The industry’s earliest customers were a small set of countries eager to project power around the world through the internet. The situation is far more complex today. Many more countries now pay for the instant capability to hack adversaries both internationally and within their own borders. Billions of dollars are at play, but there’s very little transparency and even less accountability.
While public scrutiny of firms that provide hackers for hire has grown, the global demand for offensive cyber capabilities has escalated too. In the 21st century, a government’s highest-value targets are online more than ever—and hacking is usually the most effective way to get to them.
The result is a growing crowd of countries willing to spend large sums to develop sophisticated hacking operations.
For governments, investing in cyber is a relatively cheap and potent way to compete with rival nations—and develop powerful tools of domestic control.
“Especially in the last five years, you have more countries developing cyber capabilities,” says Saher Naumaan, a principal threat intelligence analyst at BAE Systems.
And more of those countries are looking outside for help. “If you don’t have a way to harness the skills or talent of the people in your country but you have the resources to outsource, why wouldn’t you go commercial?” he says. “That’s an option in a lot of different industries. In that way, cyber is not that different.
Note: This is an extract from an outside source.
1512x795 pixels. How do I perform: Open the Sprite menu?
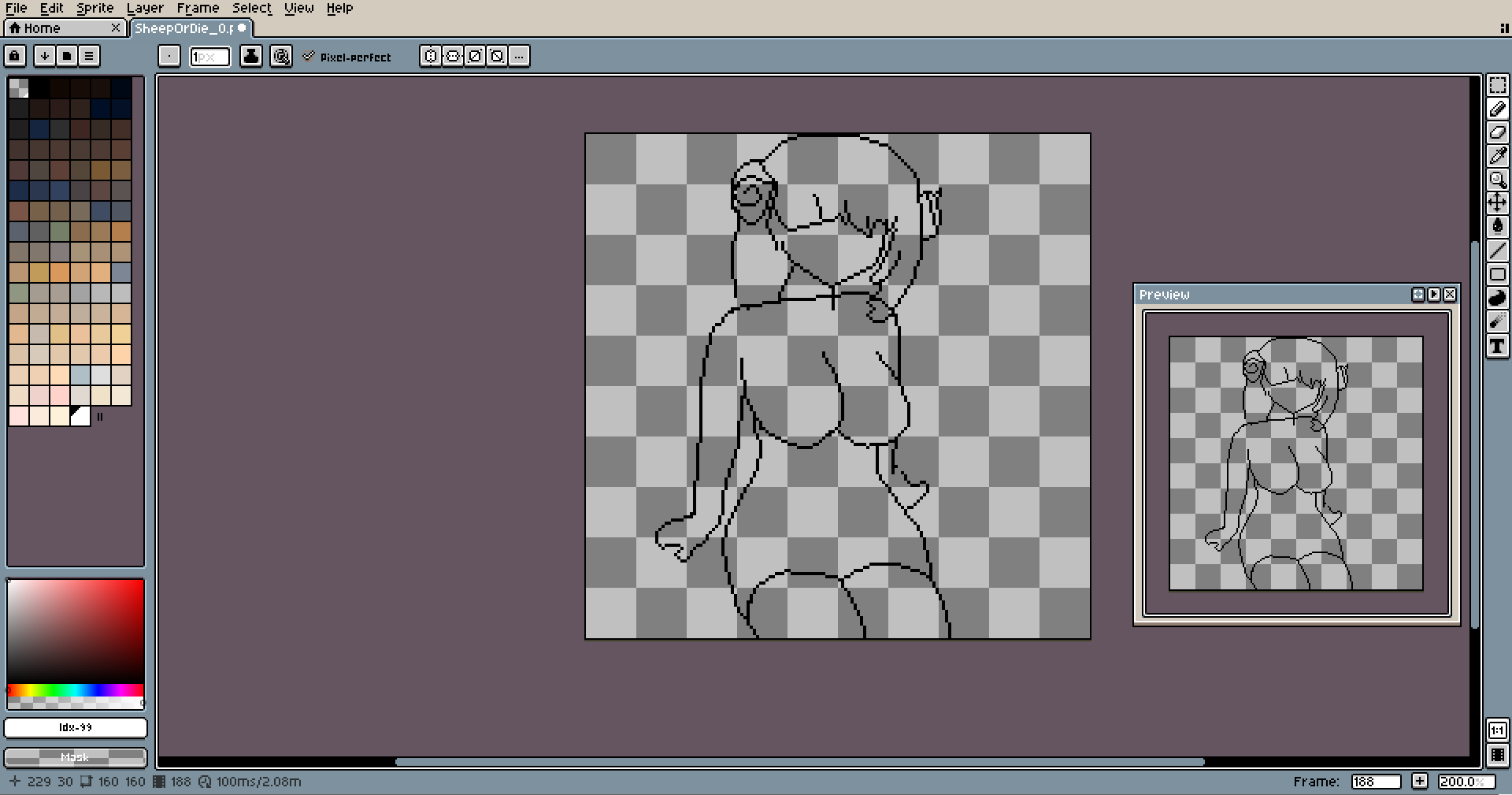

You’re paying for something you’re not going to build yourself.”
For example, oil-rich countries on the Persian Gulf have historically lacked the considerable technical capability needed to develop domestic hacking power. So they spend on a shortcut. “They don’t want to be left behind,” Naumaan says.
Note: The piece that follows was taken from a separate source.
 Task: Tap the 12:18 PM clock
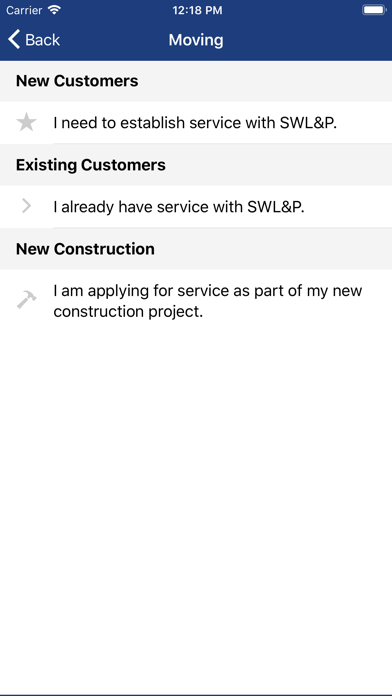point(197,11)
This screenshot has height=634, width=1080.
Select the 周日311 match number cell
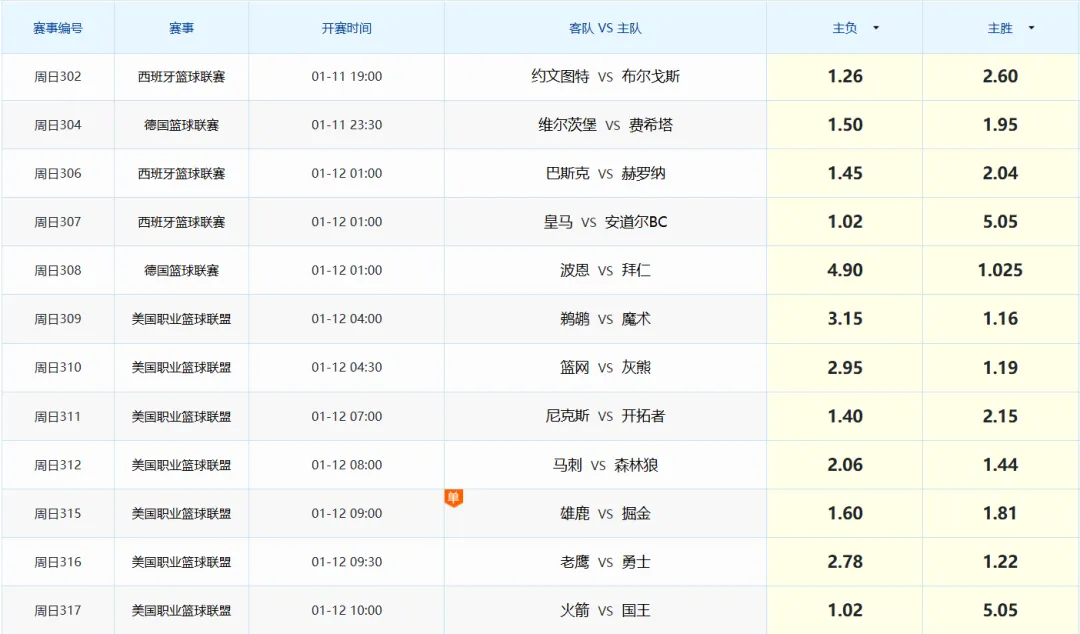(58, 416)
Military contracting giants across the world now develop and sell these capabilities. These tools have been used to commit egregious abuses of power. They’re also increasingly used in legitimate criminal investigations and counterterrorism and are key to espionage and military operations.
The demand for what private hacking companies are selling isn’t going away. “The industry is both bigger and more visible today than it was a decade ago,” says Winnona DeSombre, a security researcher and fellow at the Atlantic Council. “The demand is rising because the world is becoming more technologically connected.”
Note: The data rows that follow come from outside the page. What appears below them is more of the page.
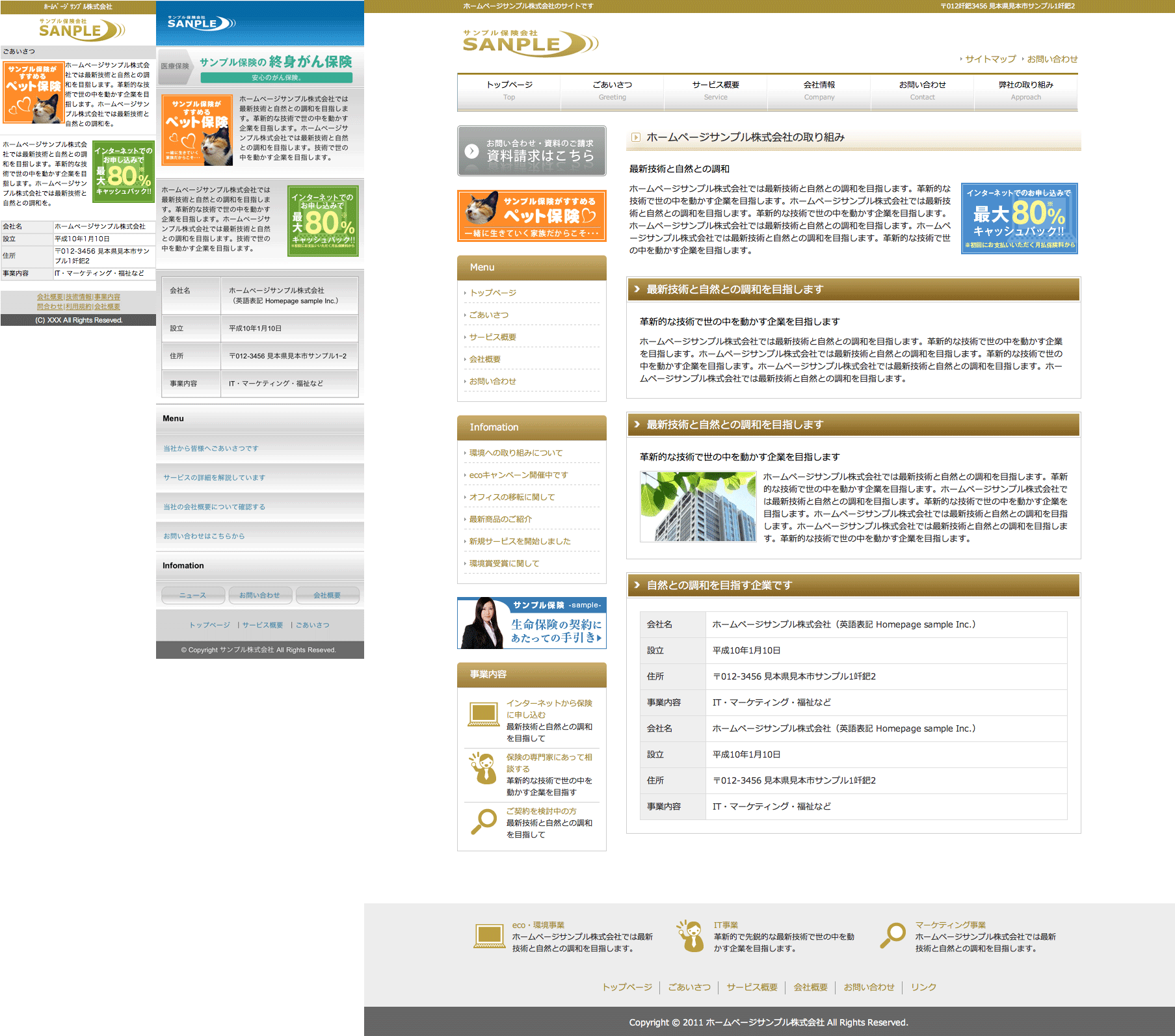The image size is (1175, 1036).
Task: Click the footer laptop icon beside eco・環境事業
Action: [x=489, y=936]
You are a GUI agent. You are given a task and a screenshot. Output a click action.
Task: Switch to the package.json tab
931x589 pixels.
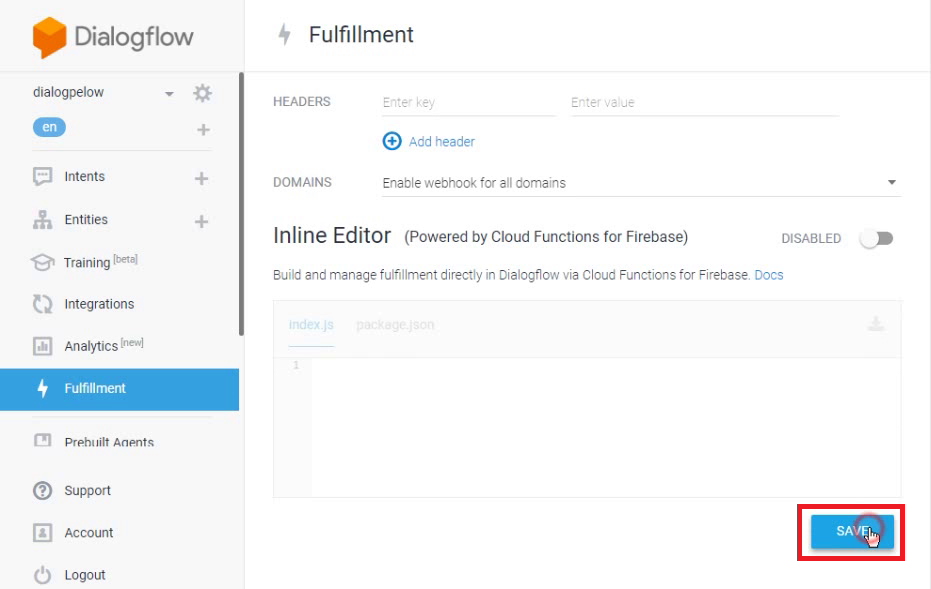(395, 325)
DeSombre recently mapped the famously opaque industry by charting hundreds of companies selling digital surveillance tools around the world. She argues that much of the industry’s growth is hidden from public view, including Western companies’ sales of cyber weapons and surveillance technology to geopolitical adversaries.
“The biggest issue comes when this space is primarily self-regulated,” she explained. Self-regulation “can result in widespread human rights abuses” or even friendly fire, when hacking tools are sold to foreign governments that turn around and use the same capabilities against the country of origin.
Alerted to the industry’s increasing impact, authorities around the world now aim to shape its future with sanctions, indictments, and new regulations on exports. Even so, the demand for the tools grows.
Ultimately, the most meaningful change may come when there’s an impact on companies’ revenue. Recent reports show that NSO Group is saddled with debt and struggling to court Wall Street investment.
“This is a commercial industry, after all,” Shires says. “If venture capital firms and big corporate investors see this as a risky bet, they’ll choose to pull out. More than anything else, that can change the industry radically.”